Gejala infeksi Virus Nipah bervariasi, mulai dari demam, sakit kepala, nyeri otot, lemas, batuk, pilek, sakit tenggorokan, mual, muntah, diare, hingga gangguan pernapasan dan penurunan kesadaran pada kondisi berat. Masa inkubasi dapat berlangsung beberapa hari hingga beberapa minggu setelah paparan.
“Gejala awal seringkali mirip flu biasa, sehingga masyarakat tidak boleh menganggap remeh.
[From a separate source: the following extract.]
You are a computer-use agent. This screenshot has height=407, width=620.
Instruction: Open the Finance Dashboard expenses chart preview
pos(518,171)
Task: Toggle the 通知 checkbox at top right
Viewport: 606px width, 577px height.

Apalagi jika memiliki riwayat kontak dengan hewan atau perjalanan ke wilayah yang pernah melaporkan kasus Virus Nipah,” ungkapnya.
Pemkot juga memaparkan sejumlah faktor risiko penularan, di antaranya mengonsumsi nira atau air aren mentah langsung dari pohon, makan buah yang telah tergigit kelelawar, berburu kelelawar, hingga beraktivitas di sekitar pasar hewan liar atau perkebunan buah. Risiko meningkat bagi warga yang memiliki riwayat perjalanan ke negara seperti India, Bangladesh, Singapura, dan Filipina, atau melakukan kontak erat dengan orang yang diduga terinfeksi.
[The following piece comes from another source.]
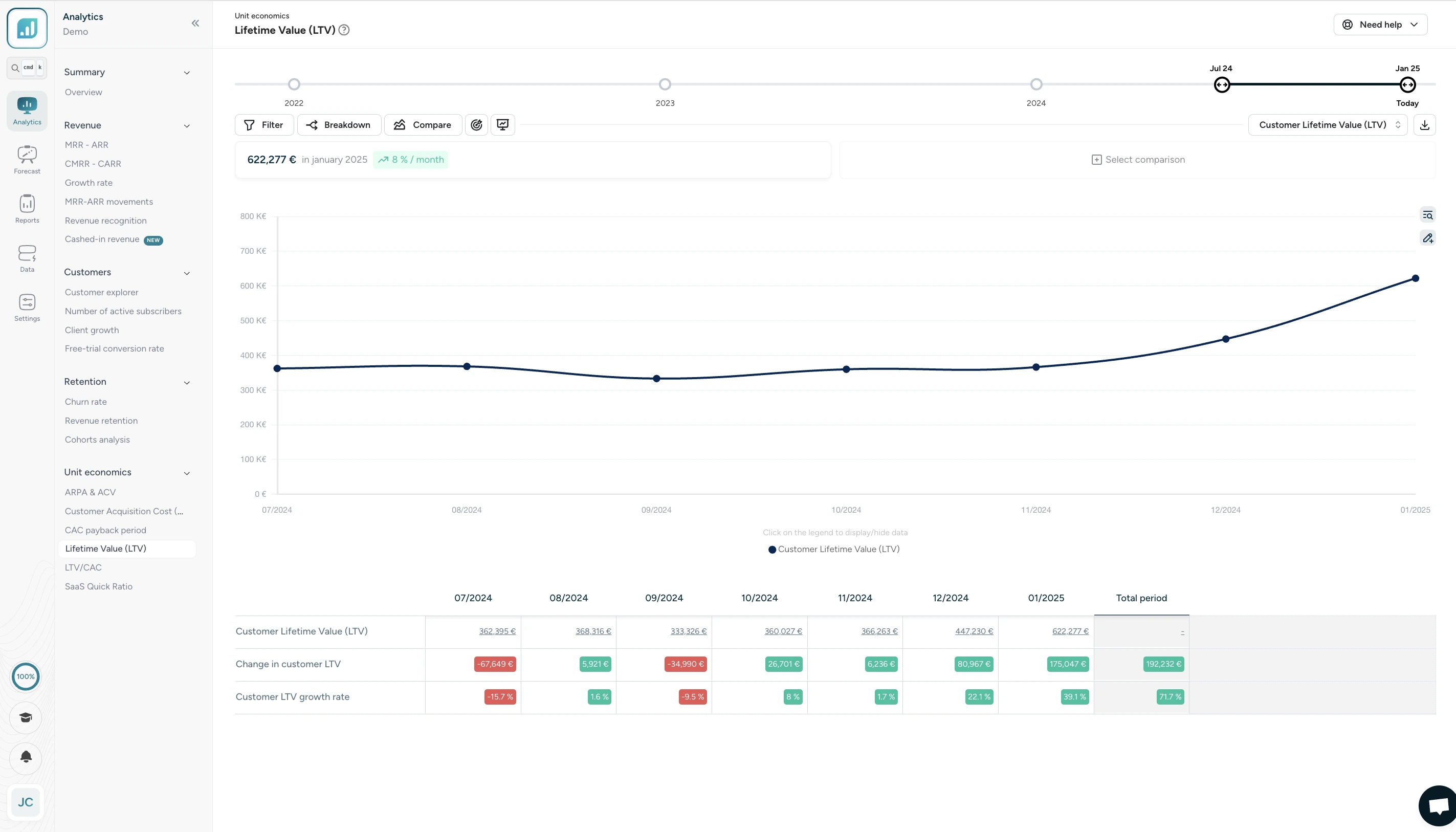Open Customer Lifetime Value (LTV) metric dropdown
Image resolution: width=1456 pixels, height=832 pixels.
click(x=1328, y=124)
Sebagai langkah pencegahan, masyarakat diminta memastikan air aren dimasak hingga matang sebelum dikonsumsi, mencuci dan mengupas buah, membuang buah yang terdapat bekas gigitan hewan, serta mengonsumsi daging yang dimasak sempurna. Penerapan Perilaku Hidup Bersih dan Sehat (PHBS) juga ditekankan, termasuk rajin mencuci tangan, menerapkan etika batuk dan bersin, serta memakai masker saat sakit.
“Kalau ada gejala yang mengarah ke Virus Nipah, segera periksa ke fasilitas pelayanan kesehatan terdekat. Deteksi dini sangat penting untuk mencegah penularan lebih luas,” tegas Lilik.
Tak hanya warga, camat, lurah, hingga perangkat daerah diminta aktif memantau potensi risiko di wilayah masing-masing. RT/RW, kader kesehatan, dan tokoh masyarakat didorong berperan dalam edukasi dan pengawasan lingkungan, termasuk menjaga kebersihan area yang berpotensi menjadi habitat kelelawar buah.
Apabila ditemukan kasus yang mengarah pada dugaan Virus Nipah, laporan diminta segera disampaikan melalui puskesmas atau Dinas Kesehatan agar dapat dilakukan pelacakan dan penyelidikan epidemiologi. Langkah ini diharapkan mampu memperkuat sistem kewaspadaan dini dan mencegah penyebaran penyakit menular di Surabaya.
Dengan kebijakan ini, Pemkot Surabaya menegaskan komitmennya menjaga kesehatan publik melalui deteksi dini dan edukasi masyarakat sebagai benteng pertama menghadapi ancaman Virus Nipah.